# Code repository for "Multi-domain Distribution Learning for De Novo Drug Design"

This repository contains the training and sampling scripts to reproduce the results of our ICLR 2025 submission.

## Environment

Create a conda/mamba environment 
```bash
conda env create -f environment.yaml -n drugflow
conda activate drugflow
```

and add the Gnina executable for docking score computation
```bash
wget https://github.com/gnina/gnina/releases/download/v1.1/gnina -O $CONDA_PREFIX/bin/gnina
chmod +x $CONDA_PREFIX/bin/gnina
```

## Dataset preparation

### Pre-processed dataset
The preprocessed dataset is available on Zenodo
```bash
wget https://zenodo.org/records/13871375/files/processed_crossdocked.zip
unzip processed_crossdocked.zip
```

### (Optional) running pre-processing locally

To process the raw dataset locally, first download and extract the CrossDocked dataset as described by the authors of Pocket2Mol: https://github.com/pengxingang/Pocket2Mol/tree/main/data.

Specify input and output directories
```bash
CROSSDOCKED_DATA=...  # location at which the dataset was extracted
PROCESSED_DATA=...  # location at which the processed dataset will be stored
```

Then, preprocess the data for DrugFlow
```bash
python src/data/process_crossdocked.py $CROSSDOCKED_DATA \
       --outdir $PROCESSED_DATA \
       --flex
```

## Training

Example config files are provided for:
- DrugFlow: `CONFIG=configs/training/drugflow.yml`
- FlexFlow: `CONFIG=configs/training/flexflow.yml`
- Preference alignment: `CONFIG=configs/training/preference_alignment.yml`

Create a symlink to the processed dataset and for the 
```bash
LOGDIR=...  # where checkpoints, and validation outputs will be saved
ln -s $PROCESSED_DATA processed_crossdocked
ln -s $LOGDIR runs
```
Alternatively, you can change the corresponding paths in the config files.

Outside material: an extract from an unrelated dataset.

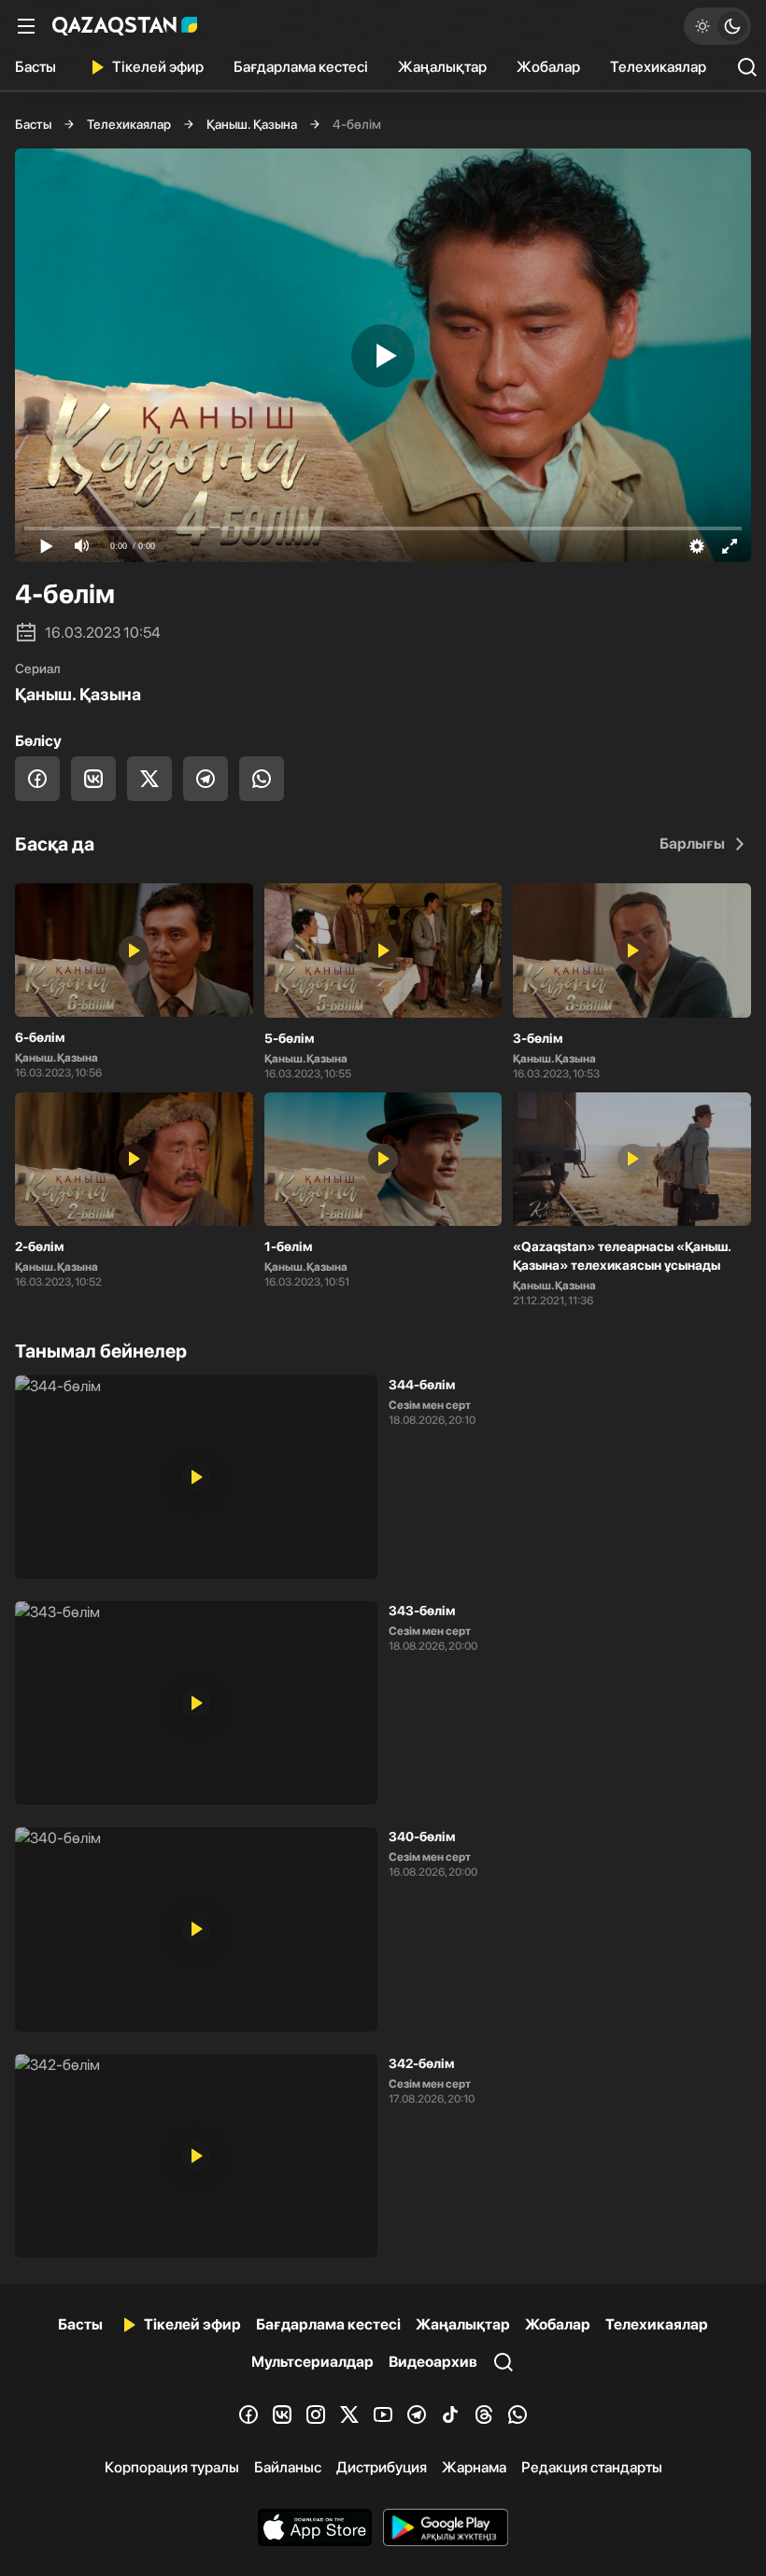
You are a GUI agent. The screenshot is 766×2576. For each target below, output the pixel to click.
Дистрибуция (381, 2467)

To launch the training job for the DrugFlow base model, for example, run
```bash
python src/train.py --config $CONFIG
```


## Sampling

Pretrained checkpoints can be downloaded from Zenodo with

```bash
# Base DrugFlow model
wget -P checkpoints/ https://zenodo.org/records/13871375/files/drugflow.ckpt

# DrugFlow + confidence head
wget -P checkpoints/ https://zenodo.org/records/13871375/files/drugflow_ood.ckpt

# FlexFlow
wget -P checkpoints/ https://zenodo.org/records/13871375/files/flexflow.ckpt

# DrugFlow after preference alignment
wget -P checkpoints/ https://zenodo.org/records/13871375/files/drugflow_pa_comb.ckpt
```

The selected checkpoint, e.g. `checkpoints/drugflow.ckpt`, must be specified in `configs/sampling/sample_and_maybe_evaluate.yml`.
To sample with your own trained model, simply provide a custom checkpoint path instead.

Furthermore, you need to update the `sample_outdir` parameter in the sampling config file or link the desired output location
```bash
SAMPLE_OUTDIR=...  # where samples will be saved
ln -s $SAMPLE_OUTDIR samples
```

For sampling run
```bash
python src/sample_and_evaluate.py --config configs/sampling/sample_and_maybe_evaluate.yml
```
which supports parallelization across target pockets by specifying `--job_id` and `--n_jobs`.
To also evaluate the results, set `evaluate: True` in the sampling config file.